Le coup d’envoi du festival a été donné par Amreeka de Cherien Dabis primé par la Fipresci à la Quinzaine du Festival de Cannes. Au menu, une compétition officielle de grande envergure rassemblant 12 longs métrages originaires de pays de quatre continents, abordant sous différents angles le thème de la femme[[Le comité de sélection a retenu Snow de Aida Begic, (Bosnie, Herzégovine, Allemagne et France), Knitting de Yin Lichuan, (Chine), Je suis de Tito Veles de Téona Strugar Mitevska, (France, Macédonie, Belgique et Slovénie), Le sel de la mer d’Anne marie Jacir, (Palestine), It’s a free world de Ken Loach, (Grande-Bretagne, Belgique, Espagne et Italie), Mix Fawzia de Magdy Ahmed Ali, (Egypte), Rumba de Dominique Abel et Fiona Gordon, (Belgique), Kharboucha de Hamid Zoughi, (Maroc), Hassiba de Rymond Botros, (Syrie), Windy & Lucy de Kelly Reichardt, (USA), L’autre moitié du ciel de Kelhoum Bournaz, (Tunisie) et Fausta de Claudia Llosa, (Pérou).]]. Les projections ont été soumises à l’appréciation d’un jury entièrement féminin, composé de sept professionnelles du cinéma[[Solveig Anspach (réalisatrice islandaise), Sandrine Ray (réalisatrice française), de Yamina Bachir-Chouikh (réalisatrice et scénariste algérienne), Imane Masbahi (réalisatrice marocaine), Aoula Kamal Essaid Chafi’i (journaliste et critique de cinéma égyptienne) et Dana Schodelmeyer (technicienne de cinéma américaine), Isolde Barth (Actrice, membre de l’académie Franco-allemande du Cinéma).]] et présidé par Isolde Barth (Actrice, membre de l’académie Franco-allemande du Cinéma).

A la cérémonie au cours de laquelle a été révélé le palmarès du FIFFS 2009, le grand prix est revenu à Fausta, le lait de la douleur de la péruvienne Claudia LIosa.
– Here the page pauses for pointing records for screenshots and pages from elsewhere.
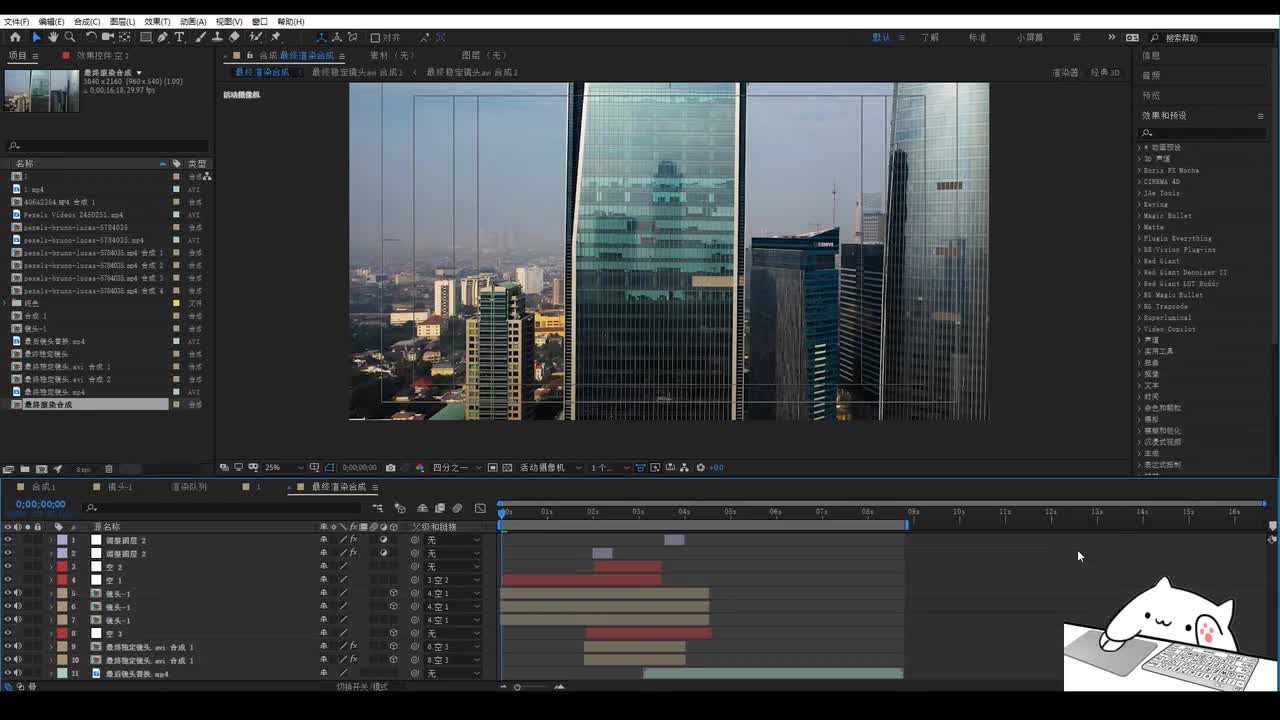Switch to the 渲染队列 timeline tab
This screenshot has height=720, width=1280.
pos(189,487)
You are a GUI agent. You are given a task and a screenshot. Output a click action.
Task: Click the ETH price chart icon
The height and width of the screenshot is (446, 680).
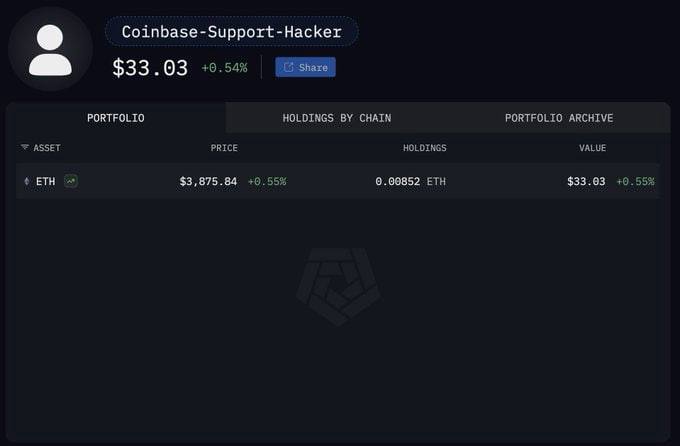pos(71,181)
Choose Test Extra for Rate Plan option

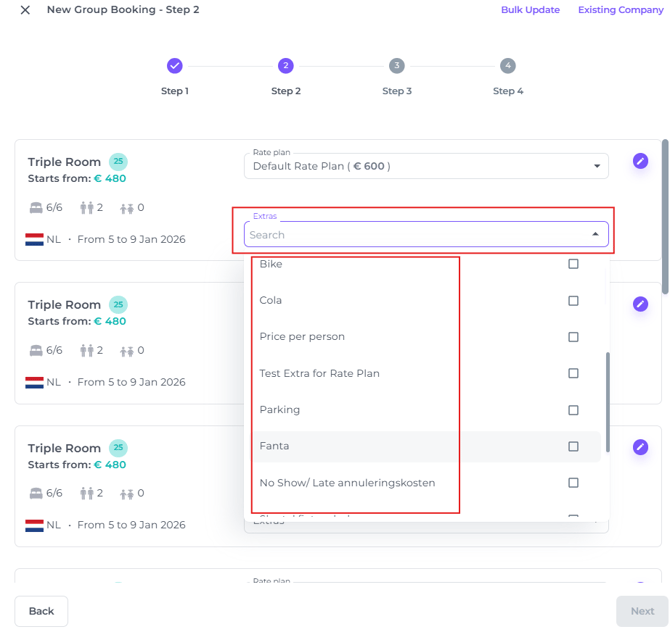click(319, 373)
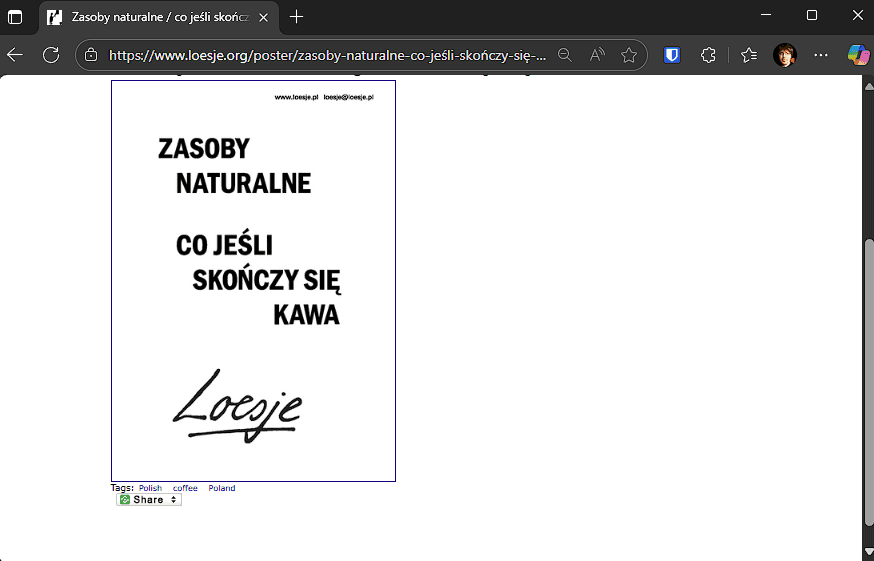Image resolution: width=874 pixels, height=561 pixels.
Task: Close the Zasoby naturalne tab
Action: pos(263,17)
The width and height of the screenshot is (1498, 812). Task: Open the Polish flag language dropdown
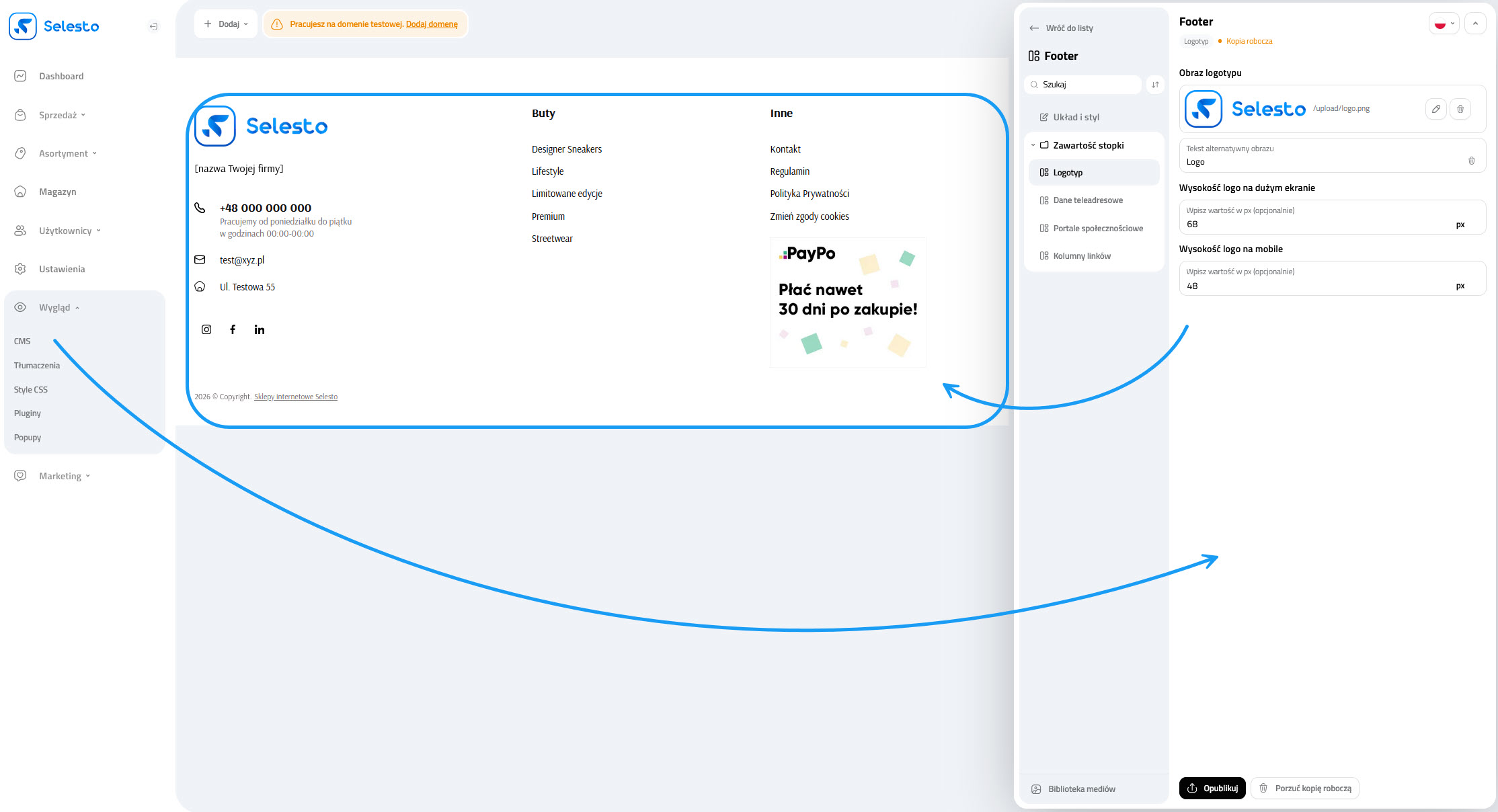point(1444,24)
Argument du jury : Un film « profond et poétique, qui dresse un portrait sensitif du monde de la femme », selon la cinéaste marocaine Imane Mesbahi. Le film américain Windy & Lucy de Kelly Reichardt a reçu le prix spécial du jury, séduit par la force de cette œuvre produite avec les propres ressources de sa réalisatrice. Pour la maîtrise de son écriture, Snow, de la bosniaque Aida Begic, a reçu le prix du scénario. Un prix qui vient s’ajouter au Grand prix de la critique qu’elle a reçu au Festival de Cannes 2008, et aux Prix Mohamed Reggab et Azzeddine Meddour pour la première œuvre au festival méditerranéen de Tétouan. Le prix d’interprétation féminine a été décerné à l’actrice marocaine Houda Sedki pour son rôle principal dans Kharboucha de Hamid Zoughi, déjà primé au 10e Festival National du Film. Quant au prix d’interprétation masculine, c’est l’acteur égyptien Fathi Abdelwahab qui l’a décroché pour son rôle dans La Recette Secrète de Fawzia, de Magdi Ahmed Ali.
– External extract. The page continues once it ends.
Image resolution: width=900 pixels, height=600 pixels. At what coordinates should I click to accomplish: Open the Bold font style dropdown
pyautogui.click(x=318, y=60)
Le cinéma palestinien à l’honneur

A la compétition officielle a été ajoutée la rubrique du cinéma invité. Pour cette édition, le comité d’organisation a jeté son dévolu sur le cinéma palestinien à travers une programmation dense. Le complexe Dawliz a accueilli à cet égard une projection de 25 films entre courts-métrages et documentaires, étalée sur une durée de 3 jours et regroupée consécutivement selon trois thèmes : Couvre-feu, Mémoire et terres confisquées, Nous aimons le foot et la vie. Pour commémorer cette alliance palestino-marocaine, était présente Alia Arasoughly, figure de proue du paysage cinématographique des Territoires occupés. A la fois réalisatrice, chercheur et critique de cinéma, l’infatigable artiste est aussi la fondatrice de la société Shashat (Ecrans), une organisation arabe sise à Ramallah dont l’objectif est la promotion des femmes arabes cinéastes. Parmi les activités de la société, la création du Festival Annuel des Cinémas de Femmes en Palestine. Dans sa volonté de consolider les liens entre les deux festivals aux préoccupations communes, une convention de partenariat a été signée. Afin de marquer cette initiative, Arasoughly s’est vue décerner le trophée du FIFF.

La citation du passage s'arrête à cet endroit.